Either a Flying or Normal type.


----------



## Tony Lou (Feb 26, 2013)

Can't say I like Sylveon's design.

Those flesh ribbons are stupid.


----------



## Fenrir (Feb 26, 2013)

Eevee evolves into Sylveon by performing a fusion dance with Audino


----------



## Revolution (Mar 2, 2013)

Luiz said:


> Can't say I like Sylveon's design.
> 
> Those flesh ribbons are stupid.


----------



## rac585 (Mar 5, 2013)

it's english name makes me think flying type. plus it looks like a kite. it's the lightest of all eeveelutions. and technically it should have been a dragon type since it was the only special type left. and we all know there are plenty of flyers out there who should've been dragon type. 

however i don't see how it's japanese name could be related to flying. ninfia??? 
i tried looking up japanese nymphs but all i got was porn.


----------



## Malicious Friday (Mar 10, 2013)

This makes sense in every way...


MURDERER!!!!!


----------



## Bioness (Mar 17, 2013)

Luiz said:


> Can't say I like Sylveon's design.
> 
> Those flesh ribbons are stupid.



Rather flesh ribbons than flesh clothing.


----------



## Lockon Stratos (Mar 18, 2013)

Looks like My Little Pony Fanart type. What the hell happened to Pokemon?? 

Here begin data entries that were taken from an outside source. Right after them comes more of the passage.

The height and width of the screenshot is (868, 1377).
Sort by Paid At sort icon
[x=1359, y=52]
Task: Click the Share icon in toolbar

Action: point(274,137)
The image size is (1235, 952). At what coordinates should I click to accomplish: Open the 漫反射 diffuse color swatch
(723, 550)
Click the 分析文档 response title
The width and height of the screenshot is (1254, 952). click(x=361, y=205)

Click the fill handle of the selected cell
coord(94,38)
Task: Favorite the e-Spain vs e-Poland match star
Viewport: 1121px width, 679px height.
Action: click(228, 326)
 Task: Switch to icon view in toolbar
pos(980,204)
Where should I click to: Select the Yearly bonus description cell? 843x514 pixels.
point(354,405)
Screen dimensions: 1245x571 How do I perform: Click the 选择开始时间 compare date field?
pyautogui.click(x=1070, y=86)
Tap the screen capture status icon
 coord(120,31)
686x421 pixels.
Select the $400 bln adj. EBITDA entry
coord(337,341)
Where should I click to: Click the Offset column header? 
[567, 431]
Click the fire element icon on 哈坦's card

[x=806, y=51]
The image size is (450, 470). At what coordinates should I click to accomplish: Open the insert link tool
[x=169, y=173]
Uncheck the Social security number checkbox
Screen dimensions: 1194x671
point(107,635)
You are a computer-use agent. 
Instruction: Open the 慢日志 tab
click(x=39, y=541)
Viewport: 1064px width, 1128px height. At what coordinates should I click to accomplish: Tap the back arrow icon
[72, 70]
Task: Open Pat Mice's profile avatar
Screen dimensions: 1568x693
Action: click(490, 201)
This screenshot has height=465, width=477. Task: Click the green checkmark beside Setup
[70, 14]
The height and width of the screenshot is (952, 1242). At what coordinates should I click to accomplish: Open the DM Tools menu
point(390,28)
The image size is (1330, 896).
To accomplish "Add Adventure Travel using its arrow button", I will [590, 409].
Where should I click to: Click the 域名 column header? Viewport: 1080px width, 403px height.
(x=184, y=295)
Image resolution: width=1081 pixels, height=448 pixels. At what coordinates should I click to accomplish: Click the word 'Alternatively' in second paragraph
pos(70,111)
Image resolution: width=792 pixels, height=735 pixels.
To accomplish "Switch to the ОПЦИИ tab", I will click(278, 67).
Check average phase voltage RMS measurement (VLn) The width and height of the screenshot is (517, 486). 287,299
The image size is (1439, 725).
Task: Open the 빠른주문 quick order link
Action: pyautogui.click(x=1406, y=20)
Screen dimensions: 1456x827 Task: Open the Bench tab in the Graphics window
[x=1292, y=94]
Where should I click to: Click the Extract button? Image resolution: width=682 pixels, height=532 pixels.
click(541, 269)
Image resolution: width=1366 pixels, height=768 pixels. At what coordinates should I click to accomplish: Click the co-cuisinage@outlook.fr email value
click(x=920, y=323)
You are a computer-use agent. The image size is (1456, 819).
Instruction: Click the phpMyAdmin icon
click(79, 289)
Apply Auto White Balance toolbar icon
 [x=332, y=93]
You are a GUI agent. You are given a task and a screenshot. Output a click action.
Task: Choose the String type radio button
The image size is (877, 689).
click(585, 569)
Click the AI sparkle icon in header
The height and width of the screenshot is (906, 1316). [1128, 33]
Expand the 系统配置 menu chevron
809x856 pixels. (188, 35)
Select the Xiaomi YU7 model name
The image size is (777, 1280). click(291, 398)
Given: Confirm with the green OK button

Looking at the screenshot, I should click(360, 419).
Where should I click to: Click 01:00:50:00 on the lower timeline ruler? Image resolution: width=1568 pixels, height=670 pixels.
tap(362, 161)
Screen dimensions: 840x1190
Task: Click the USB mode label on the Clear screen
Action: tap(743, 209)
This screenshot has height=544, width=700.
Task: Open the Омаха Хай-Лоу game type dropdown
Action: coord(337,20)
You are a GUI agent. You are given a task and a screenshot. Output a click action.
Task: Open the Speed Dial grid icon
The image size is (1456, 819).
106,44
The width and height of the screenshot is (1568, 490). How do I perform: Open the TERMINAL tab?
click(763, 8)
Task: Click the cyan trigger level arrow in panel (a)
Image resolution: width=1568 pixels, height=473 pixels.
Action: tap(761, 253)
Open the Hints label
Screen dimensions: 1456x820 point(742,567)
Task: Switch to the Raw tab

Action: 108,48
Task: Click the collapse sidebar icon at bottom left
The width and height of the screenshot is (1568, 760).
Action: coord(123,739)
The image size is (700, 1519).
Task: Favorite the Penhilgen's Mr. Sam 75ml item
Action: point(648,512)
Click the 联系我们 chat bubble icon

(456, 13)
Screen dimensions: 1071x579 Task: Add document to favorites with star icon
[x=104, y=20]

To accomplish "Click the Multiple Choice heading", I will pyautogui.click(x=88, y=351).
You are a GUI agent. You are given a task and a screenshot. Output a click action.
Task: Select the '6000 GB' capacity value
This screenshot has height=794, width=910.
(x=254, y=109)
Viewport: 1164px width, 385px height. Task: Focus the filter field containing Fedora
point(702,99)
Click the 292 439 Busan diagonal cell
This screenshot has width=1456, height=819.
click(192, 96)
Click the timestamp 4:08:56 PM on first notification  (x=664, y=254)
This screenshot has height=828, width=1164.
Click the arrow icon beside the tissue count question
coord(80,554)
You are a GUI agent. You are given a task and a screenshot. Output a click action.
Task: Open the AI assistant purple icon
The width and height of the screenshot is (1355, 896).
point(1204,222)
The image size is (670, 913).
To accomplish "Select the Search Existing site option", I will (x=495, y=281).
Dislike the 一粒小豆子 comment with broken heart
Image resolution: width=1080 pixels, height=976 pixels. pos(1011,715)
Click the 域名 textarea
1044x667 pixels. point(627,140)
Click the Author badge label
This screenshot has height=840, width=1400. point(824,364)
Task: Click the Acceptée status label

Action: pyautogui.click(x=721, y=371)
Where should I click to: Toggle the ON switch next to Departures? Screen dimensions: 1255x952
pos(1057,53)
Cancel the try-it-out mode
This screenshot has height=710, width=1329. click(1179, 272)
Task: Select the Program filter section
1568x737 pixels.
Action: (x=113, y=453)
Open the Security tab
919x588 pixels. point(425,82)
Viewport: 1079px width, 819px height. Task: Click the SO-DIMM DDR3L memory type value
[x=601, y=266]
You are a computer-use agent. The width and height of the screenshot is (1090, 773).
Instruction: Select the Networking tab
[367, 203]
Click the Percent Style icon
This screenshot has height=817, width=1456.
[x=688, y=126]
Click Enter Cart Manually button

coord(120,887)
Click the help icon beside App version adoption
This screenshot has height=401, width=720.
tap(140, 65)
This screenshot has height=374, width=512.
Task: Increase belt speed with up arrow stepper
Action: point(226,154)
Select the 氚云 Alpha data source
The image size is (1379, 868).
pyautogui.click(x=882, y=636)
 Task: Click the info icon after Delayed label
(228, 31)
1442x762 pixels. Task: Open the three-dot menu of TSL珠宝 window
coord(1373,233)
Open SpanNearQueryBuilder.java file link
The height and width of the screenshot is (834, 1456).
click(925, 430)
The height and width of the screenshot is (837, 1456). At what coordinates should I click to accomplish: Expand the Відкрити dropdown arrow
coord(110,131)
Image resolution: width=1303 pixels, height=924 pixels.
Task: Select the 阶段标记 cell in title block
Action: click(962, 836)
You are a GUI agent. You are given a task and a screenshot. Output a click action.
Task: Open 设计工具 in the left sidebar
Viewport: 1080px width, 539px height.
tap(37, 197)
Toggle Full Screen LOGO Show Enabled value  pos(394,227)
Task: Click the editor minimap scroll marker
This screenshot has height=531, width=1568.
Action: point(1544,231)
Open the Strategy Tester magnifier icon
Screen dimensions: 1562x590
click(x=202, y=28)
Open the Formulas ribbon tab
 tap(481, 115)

But seriously, I guess flying.


----------



## Bioness (Mar 18, 2013)

Yes, go on about all the things wrong with Pokemon, let's see how far that gets you.


----------



## Lockon Stratos (Mar 18, 2013)

No I have faith since I've yet to be disappointed by any of the 5 generations so far.

I just think this thing's one ugly mother is all!


----------



## Kahvehane (Mar 18, 2013)

My guess is it will be a normal type. Don't know why they'd go that route, but everything I know about Pokemon designs tells me that Sylveon will be normal.


----------



## Solar (Mar 28, 2013)

Light-type.


----------



## Revolution (Jun 12, 2013)

It has been revealed that it is New Type: Fairy


----------



## Axl Low (Jun 12, 2013)

And the bow and bowtie are made of the flesh of dragons it has killed :33


----------



## B Rabbit (Jun 12, 2013)

It's shiny form will have a ribbon that looks like Garchomp skin.


----------